%%

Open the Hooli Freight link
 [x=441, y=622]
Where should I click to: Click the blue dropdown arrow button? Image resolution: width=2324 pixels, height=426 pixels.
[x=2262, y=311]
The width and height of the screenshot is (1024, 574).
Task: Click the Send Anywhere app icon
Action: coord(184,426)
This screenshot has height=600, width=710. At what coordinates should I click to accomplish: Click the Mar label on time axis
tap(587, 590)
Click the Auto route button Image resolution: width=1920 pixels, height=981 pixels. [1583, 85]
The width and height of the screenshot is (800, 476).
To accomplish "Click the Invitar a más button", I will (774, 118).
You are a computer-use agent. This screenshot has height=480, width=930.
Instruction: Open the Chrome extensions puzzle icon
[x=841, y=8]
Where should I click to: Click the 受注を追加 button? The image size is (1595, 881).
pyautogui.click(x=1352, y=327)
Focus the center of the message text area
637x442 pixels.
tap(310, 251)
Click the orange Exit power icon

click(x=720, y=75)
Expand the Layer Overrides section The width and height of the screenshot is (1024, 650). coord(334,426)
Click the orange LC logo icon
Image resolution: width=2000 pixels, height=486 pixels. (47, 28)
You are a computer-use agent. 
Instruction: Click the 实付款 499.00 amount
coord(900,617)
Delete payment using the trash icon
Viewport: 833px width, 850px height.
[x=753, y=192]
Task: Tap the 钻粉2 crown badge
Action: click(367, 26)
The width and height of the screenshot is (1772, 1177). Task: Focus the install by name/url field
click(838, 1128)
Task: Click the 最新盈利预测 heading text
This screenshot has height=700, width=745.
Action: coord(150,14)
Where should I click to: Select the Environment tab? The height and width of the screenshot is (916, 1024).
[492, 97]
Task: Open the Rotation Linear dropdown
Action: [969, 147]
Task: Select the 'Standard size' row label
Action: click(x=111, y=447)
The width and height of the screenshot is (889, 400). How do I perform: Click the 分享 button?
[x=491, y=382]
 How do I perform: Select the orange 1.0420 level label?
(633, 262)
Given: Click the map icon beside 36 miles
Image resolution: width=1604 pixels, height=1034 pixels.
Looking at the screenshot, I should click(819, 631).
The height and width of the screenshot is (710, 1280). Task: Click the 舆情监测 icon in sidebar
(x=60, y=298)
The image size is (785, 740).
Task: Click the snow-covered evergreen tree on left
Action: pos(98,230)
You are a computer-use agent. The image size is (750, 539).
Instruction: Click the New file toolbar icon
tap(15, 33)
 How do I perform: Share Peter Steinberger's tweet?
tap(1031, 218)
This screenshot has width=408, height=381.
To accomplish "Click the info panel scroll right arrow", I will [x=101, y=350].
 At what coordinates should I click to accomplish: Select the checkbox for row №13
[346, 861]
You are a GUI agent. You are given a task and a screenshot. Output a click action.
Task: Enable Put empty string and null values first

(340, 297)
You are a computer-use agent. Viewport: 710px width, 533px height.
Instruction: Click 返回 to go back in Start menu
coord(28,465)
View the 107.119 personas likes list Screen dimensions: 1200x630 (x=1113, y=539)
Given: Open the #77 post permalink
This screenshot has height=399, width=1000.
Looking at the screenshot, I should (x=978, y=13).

%%

- [The task]
Taking no liberties, give the material above again in full.

- [Solution to the exercise]
Open the Hooli Freight link
 [x=441, y=622]
Where should I click to: Click the blue dropdown arrow button? Image resolution: width=2324 pixels, height=426 pixels.
[x=2262, y=311]
The width and height of the screenshot is (1024, 574).
Task: Click the Send Anywhere app icon
Action: coord(184,426)
This screenshot has height=600, width=710. At what coordinates should I click to accomplish: Click the Mar label on time axis
tap(587, 590)
Click the Auto route button Image resolution: width=1920 pixels, height=981 pixels. [1583, 85]
The width and height of the screenshot is (800, 476).
To accomplish "Click the Invitar a más button", I will (774, 118).
You are a computer-use agent. This screenshot has height=480, width=930.
Instruction: Open the Chrome extensions puzzle icon
[x=841, y=8]
Where should I click to: Click the 受注を追加 button? The image size is (1595, 881).
pyautogui.click(x=1352, y=327)
Focus the center of the message text area
637x442 pixels.
tap(310, 251)
Click the orange Exit power icon

click(x=720, y=75)
Expand the Layer Overrides section The width and height of the screenshot is (1024, 650). coord(334,426)
Click the orange LC logo icon
Image resolution: width=2000 pixels, height=486 pixels. (47, 28)
You are a computer-use agent. 
Instruction: Click the 实付款 499.00 amount
coord(900,617)
Delete payment using the trash icon
Viewport: 833px width, 850px height.
[x=753, y=192]
Task: Tap the 钻粉2 crown badge
Action: click(367, 26)
The width and height of the screenshot is (1772, 1177). Task: Focus the install by name/url field
click(838, 1128)
Task: Click the 最新盈利预测 heading text
This screenshot has height=700, width=745.
Action: coord(150,14)
Where should I click to: Select the Environment tab? The height and width of the screenshot is (916, 1024).
[492, 97]
Task: Open the Rotation Linear dropdown
Action: [969, 147]
Task: Select the 'Standard size' row label
Action: click(x=111, y=447)
The width and height of the screenshot is (889, 400). How do I perform: Click the 分享 button?
[x=491, y=382]
 How do I perform: Select the orange 1.0420 level label?
(633, 262)
Given: Click the map icon beside 36 miles
Image resolution: width=1604 pixels, height=1034 pixels.
Looking at the screenshot, I should click(819, 631).
The height and width of the screenshot is (710, 1280). Task: Click the 舆情监测 icon in sidebar
(x=60, y=298)
The image size is (785, 740).
Task: Click the snow-covered evergreen tree on left
Action: pos(98,230)
You are a computer-use agent. The image size is (750, 539).
Instruction: Click the New file toolbar icon
tap(15, 33)
 How do I perform: Share Peter Steinberger's tweet?
tap(1031, 218)
This screenshot has width=408, height=381.
To accomplish "Click the info panel scroll right arrow", I will [x=101, y=350].
 At what coordinates should I click to accomplish: Select the checkbox for row №13
[346, 861]
You are a GUI agent. You are given a task and a screenshot. Output a click action.
Task: Enable Put empty string and null values first

(340, 297)
You are a computer-use agent. Viewport: 710px width, 533px height.
Instruction: Click 返回 to go back in Start menu
coord(28,465)
View the 107.119 personas likes list Screen dimensions: 1200x630 (x=1113, y=539)
Given: Open the #77 post permalink
This screenshot has height=399, width=1000.
Looking at the screenshot, I should (x=978, y=13).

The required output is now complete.